O.K., that’s hyperbole. But from the perspective of an intern, sometimes that’s exactly how it seems.
“We have a 58 year old lady with left lower quadrant pain wh-”
“Did you do a rectal?”
So, the rectal exam looms over the entire patient encounter, tapping impatiently on the back of your skull until you finally relent and just get it over with. Not to be crass (although I’m post-call and feeling a little punchy), but doing a rectal – especially the first few – is a little like I remember the first kisses of my high school girlfriends (all 2 of them). At some point, The Kiss becomes the elephant in the room. I know I’m about to drop her off at her house, and I know we’re at that point where I have to kiss her or walk away, and so I procrastinate and ask all kinds of stupid questions to delay the inevitable.

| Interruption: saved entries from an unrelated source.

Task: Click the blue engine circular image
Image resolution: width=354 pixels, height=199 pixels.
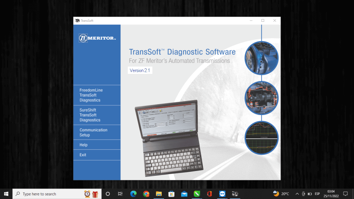Action: tap(261, 58)
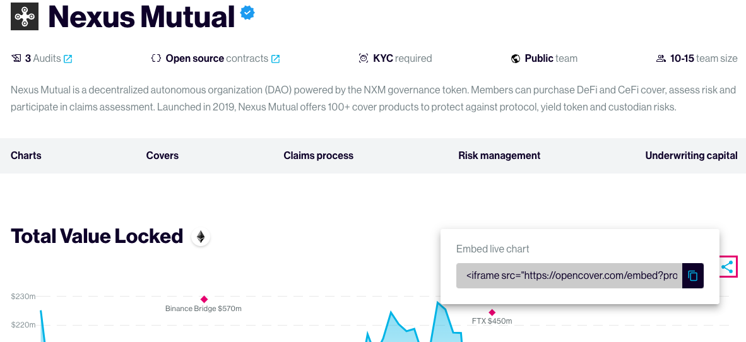Open the contracts external link icon
The width and height of the screenshot is (746, 342).
click(x=275, y=59)
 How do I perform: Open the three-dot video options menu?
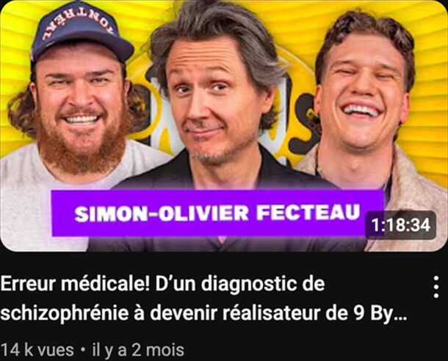tap(436, 287)
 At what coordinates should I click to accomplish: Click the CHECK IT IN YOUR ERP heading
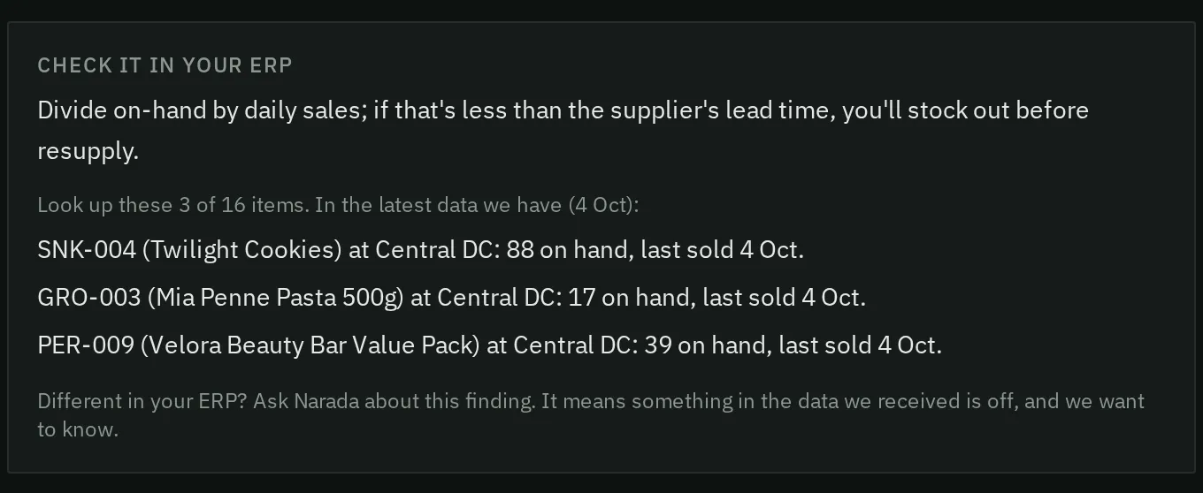tap(165, 65)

But unlike a kiss (which is more like a rectal exam than you might think…so don’t think about it), I have never wanted to do a rectal exam. As medical students and interns, however, the exam is not only expected…it’s DEMANDED. One sure way to get torn up by an attending is to skip the rectal exam. Here’s a few of the things you’re supposed to be able to learn from the simple “digital sweep”:
– if there’s feces in the “rectal vault” and whether it’s hard (suggesting constipation) or soft
-if there’s blood (have to smear your finger on a test-card after the rectal exam, which isn’t pretty looking or smelling.
-if there’s external hemorrhoids
-if there’s rectal sphincter tone (if not, worry about major neurological trauma or stroke)
-if there’s polyps
-theoretically you can identify a fissure which can be a major source of bleeding
-you can check the prostate on males and feel for nodules (has almost no statistical correlation to prostate cancer, but we do it anyway in this country)

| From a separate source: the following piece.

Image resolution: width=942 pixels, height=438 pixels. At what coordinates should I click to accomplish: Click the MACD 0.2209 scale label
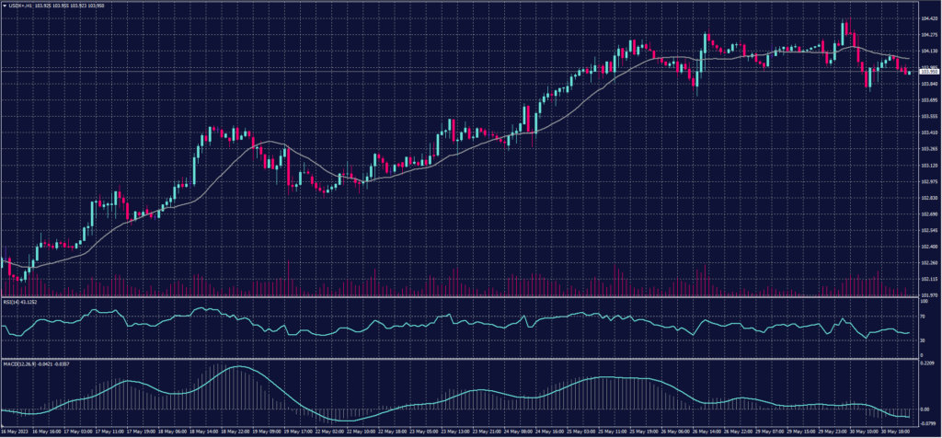928,363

So, that’s a lot of stuff you can figure out with a simple rectal exam. Today, my intern failed to do the exam. He failed to “remember” it the other day as well. The ire of our attending was impressive as a result, but still, I think my intern will “forget” to do the exam on his next patient as well. Here’s some reasons why:
-the exam is an outmoded test that isn’t necessary – only old-school docs still do it
-it often stinks
-it makes everyone uncomfortable – doc and patient
-I can’t think of many places I’d less like to be
-modern imaging and a good history give you just as much information
-it really, really stinks
There was a time when every patient who came to the ER got a rectal by a hapless med student or intern. It was like they just wandered around the unit with an extended finger, a box of gloves and some KY, looking into every exam room. These days, even many ER docs don’t do the exam. Same for the admitting internists. The truth is that many physical exam techniques are becoming extinct, much to the dismay of the Old Guard who believe that you can diagnose everything from a triple-A to a spinal abscess with a good stethoscope and a tongue depressor. Back in the day, the physical exam was just about all a doctor had to diagnose serious disease. These days, we have all kinds of nifty tools that, yes, cost bajillions of dollars but spare us the ignominy of coating our fingers with someone else’s feces. Frankly, to most of us, it’s worth it.